While lauding the altruistic generosity of his family members, Prime Minister Hun Sen yesterday said the Cambodian People’s Party would be hit by vote-buying allegations if it helped farmers likely to face drought during the July election campaign.
Speaking to thousands in Kampong Thom province’s Sambo district at yet another pagoda works inauguration, Hun Sen warned of the difficulties the CPP would face if the Ministry of Water Resources and Meteorology’s prediction of a drought next month proves accurate.
“We need to supply water to the rice fields of farmers who will face drought, but it will also suit some political parties, as we would be accused of vote-buying through these activities,” the premier said.
“Therefore, we would like people to understand about the difficulty of the situation,” he said.
The opposition was bent on destroying Hun Sen’s family, “especially Hun Sen’s wife” Bun Rany, the prime minister said, before defiantly declaring that only the CPP had enough resources to pump water to parched rice fields.
“Among my family members that have now become humanitarians, husband and wife are humanitarians and my children are also humanitarians,” he said.
Bun Rany is head of the Cambodian Red Cross, which last month received more than $14 million in donations from CPP members and businessmen.

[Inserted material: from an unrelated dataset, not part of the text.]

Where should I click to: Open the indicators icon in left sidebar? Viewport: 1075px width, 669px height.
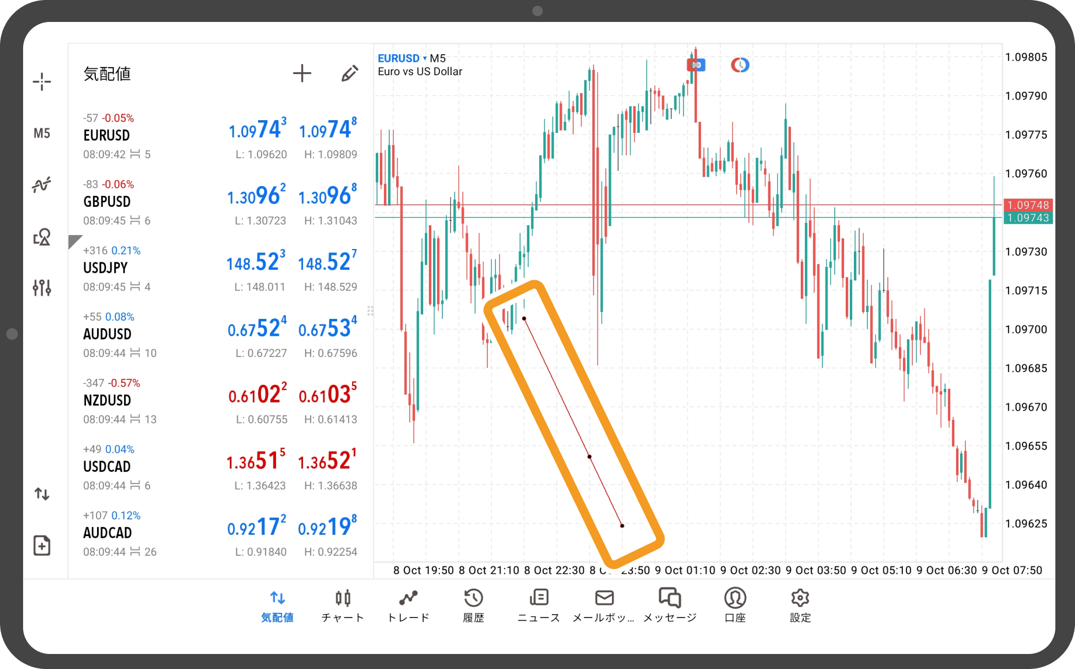42,185
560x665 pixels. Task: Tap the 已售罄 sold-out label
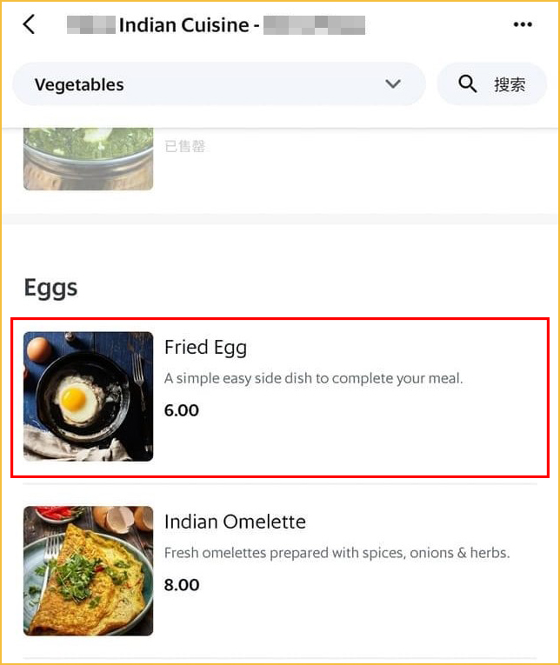coord(185,146)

The July 28 election would interfere with another government initiative, the national land-titling scheme, which Hun Sen said would halt on June 20 but pledged would be back in full swing after the ballot.
Opposition Cambodia National Rescue Party spokesman Yim Sovann repeated his challenge to the premier to actually debate his party instead of always talking down to them from his soap box.
“It is just a strategy of Hun Sen to distort the truth, divide and destroy, but he can say whatever he wants to say,” Sovann said. “Hun Sen must dare to debate on television, not just speak out alone to play the game of distorting the truth,” he said.
Political analyst Lao Mong Hay said the premier’s assertion that his family’s humanitarian institutions would be prevented from helping those affected by disasters during the election campaign was a little disingenuous.